Last month the Bigger Picture Art exhibition opened at the Royal Academy . The artist David Hockney has filled twelve rooms with new work. These are landscapes, painted, on-the-spot, on the Yorkshire Wolds, around Bridlington, where he now lives. This is where my own wife Jill. grew up and went to school. We know the area well. But how well do we see it? This is the challenge behind the new exhibition.
The title comes from an earlier work, Bigger Trees near Warter. We saw it last year, or rather, we stood in it. Hockney’s aim is to see and to connect with the natural world; to do so by intense observation, over time and in many directions, rather than a photograph, taken, in one direction, in a split second. To achieve this, he uses i-pad drawing and multi-cameras.
He quotes with approval a Chinese proverb To paint you need the eye, the hand and the heart-two won’t do. The East Yorkshire Wolds is rolling countryside, sitting on chalk, of huge arable fields, compact villages, wealthy farms and empty spaces. This suits Hockney’s solitary way of working. Unlike Lowry, these canvases have no people.
The significance of the exhibition is that landscape painting had largely disappeared. Why paint what we can record on a mobile ‘phone? The significance is that we live in a society in which the visual, the image are central to our ways of seeing and portraying. We can stare every day at hundreds of T.V. channels, magazines, i-phones and Facebook.

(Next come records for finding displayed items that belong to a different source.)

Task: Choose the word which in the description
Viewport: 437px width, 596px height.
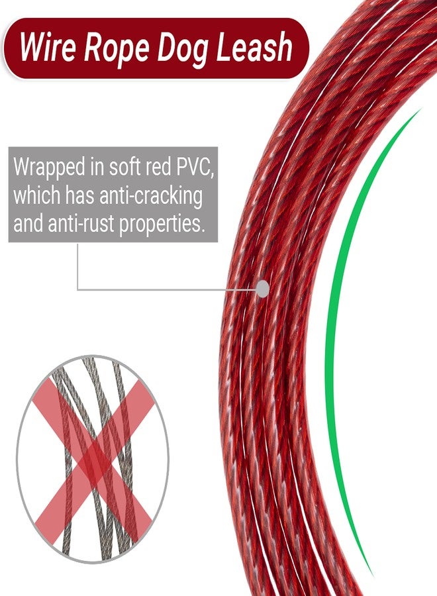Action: click(37, 195)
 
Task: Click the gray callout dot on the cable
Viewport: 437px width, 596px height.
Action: click(263, 289)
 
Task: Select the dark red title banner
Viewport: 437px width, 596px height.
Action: click(156, 48)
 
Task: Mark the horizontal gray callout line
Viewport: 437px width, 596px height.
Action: click(168, 290)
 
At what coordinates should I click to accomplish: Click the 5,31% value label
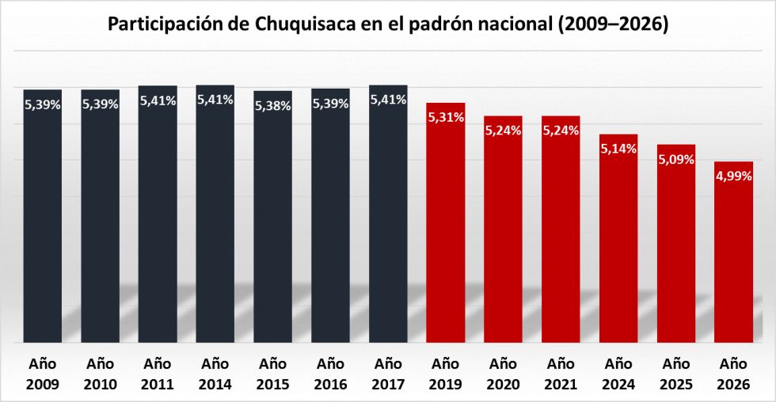(x=446, y=117)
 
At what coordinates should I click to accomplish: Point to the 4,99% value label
(x=732, y=176)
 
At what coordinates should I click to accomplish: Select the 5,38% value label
(x=273, y=105)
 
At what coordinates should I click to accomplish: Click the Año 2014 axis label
(x=215, y=374)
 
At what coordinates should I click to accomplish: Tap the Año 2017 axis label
(x=388, y=374)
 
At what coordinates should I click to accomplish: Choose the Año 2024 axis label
(x=618, y=374)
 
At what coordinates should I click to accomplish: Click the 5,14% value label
(x=618, y=149)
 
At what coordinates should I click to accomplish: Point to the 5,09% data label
(x=675, y=159)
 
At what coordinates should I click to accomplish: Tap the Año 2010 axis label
(x=100, y=374)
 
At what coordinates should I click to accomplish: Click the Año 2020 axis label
(x=504, y=374)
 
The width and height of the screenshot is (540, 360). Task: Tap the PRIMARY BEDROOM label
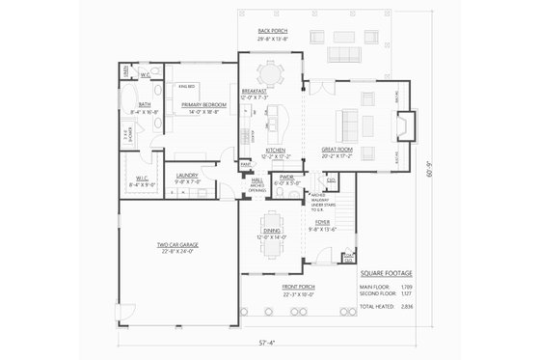207,103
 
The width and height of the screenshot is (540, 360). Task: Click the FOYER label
321,220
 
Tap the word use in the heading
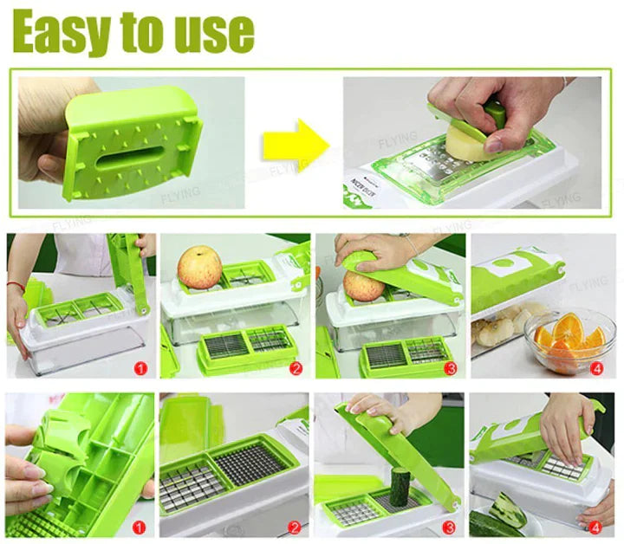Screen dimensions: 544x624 pyautogui.click(x=211, y=32)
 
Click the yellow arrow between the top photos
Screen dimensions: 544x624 pyautogui.click(x=296, y=144)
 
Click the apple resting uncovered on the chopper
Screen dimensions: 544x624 pyautogui.click(x=199, y=268)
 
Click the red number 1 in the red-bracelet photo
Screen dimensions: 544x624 pyautogui.click(x=141, y=367)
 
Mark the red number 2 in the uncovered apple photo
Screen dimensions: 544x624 pyautogui.click(x=296, y=367)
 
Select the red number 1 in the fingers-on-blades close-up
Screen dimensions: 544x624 pyautogui.click(x=141, y=526)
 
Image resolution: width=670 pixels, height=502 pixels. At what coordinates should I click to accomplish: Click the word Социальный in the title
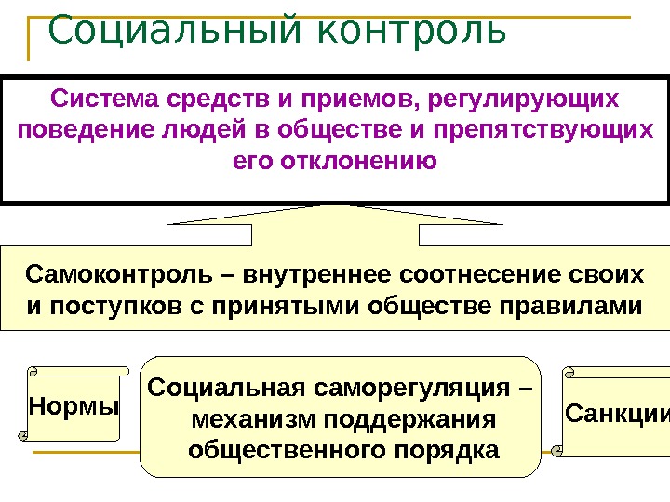pos(171,30)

We may have High Definition. Yet the speed of life and of presentation has meant that we see little, connect with little and understand even less. The media noticed the Exhibition generously. Not all critics were impressed. The one I heard from the Observer called it disappointing.
Jesus never painted pictures in the way Lowry or Hockney have done. Yet, to listen to Jesus’ stories or Parables, you can hear and see the artist’s eye. To list a few at random, there are stories about farming, seeds growing, trees budding, birds, weeds and wheat. There are even more stories about people. Jesus told stories to describe something which is dynamic, alive, bursting into life, life-giving, joy-giving. This something is called The Kingdom of God; God at work in the lives of human beings and human society. This dynamism comes from Jesus.
This is why the Church or People of God will fail if they are concerned about their image. This is why in the Bible, the worship of images or idols is forbidden. These are essentially dead and death-dealing. The Mission of the Church only makes sense and does any good when it is living His life of grace, service and forgiveness in ways which others can see, feel and enter into. It is the opposite of personal or corporate obsessions with money, protection, survival, getting on and image.